Police commit to improving response to mental health
PUBLISHED: 12:32 10 October 2014 | UPDATED: 12:32 10 October 2014
The College of Policing and the association of chief police officers are signatories to the mental health crisis care concordat which was launched today
The concordat sets out how all partners will work together to deliver a high quality response when people of all ages with mental health problems urgently need help.
As part of its commitment in the concordat to enable frontline police officers to deliver better responses for people experiencing mental health crisis, the College will review the content and training standards in the national policing curriculum to enable officers to undertake revised and updated training on mental health, which will cover a range of policing areas including custody training, restraint, mental ill health training, public protection and contact management.
They will also review and update the existing police ‘Guidance on Responding to People with Mental Ill Health or Learning Disabilities’ and subsequently transfer it into Authorised Professional Practice.
College of Policing chief executive chief constable Alex Marshall said: “Mental illness is a challenge for all of us. When a crisis occurs it is important that public services work together to provide the care and support that individuals require.

+===+

Required tasks:
1 > In the article on police and mental health crisis care, what will the updated police guidance be transferred into?
2 > Retype the part of the article on police and mental health between "College of Policing chief" and "that individuals require.", inclusive.
3 > Write the next part of the article on police commitments to mental health crisis care, starting after its final sentence.
The lines that come after this article have nothing to do with what you are asked here.

Given information:
+===+

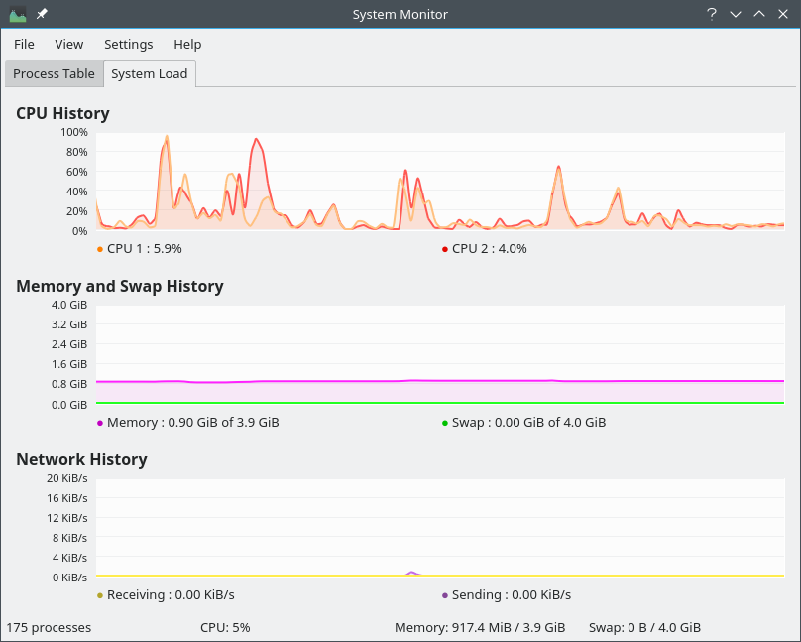Expand the Help menu
The height and width of the screenshot is (642, 801).
(x=187, y=44)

+===+

Numbered answers:
1 > Authorised Professional Practice.

2 >
College of Policing chief executive chief constable Alex Marshall said: “Mental illness is a challenge for all of us. When a crisis occurs it is important that public services work together to provide the care and support that individuals require.

3 >
“The Concordat is a strong statement of intent of how the police, mental health services, social work services and ambulance professionals will work together to make sure that people who need immediate mental health support at a time of crisis get the right services when they need them.
“The College of Policing, as the professional body for policing, will ensure that all frontline police officers have access to updated training that will enable them to recognise the signs and symptoms of mental health crisis, and assess the risk of harm and special care and support that an individual may require to ensure their safety and that of police officers and the public.”
Speaking on behalf of the national policing lead for mental health, commander Christine Jones, of the National Mental Health Working Group, said: “This concordat offers a unique opportunity to fully integrate our work as a service with those partner organisations who also act to ensure the safety and security of those with mental health problems, and we take our responsibilities under the concordat very seriously.”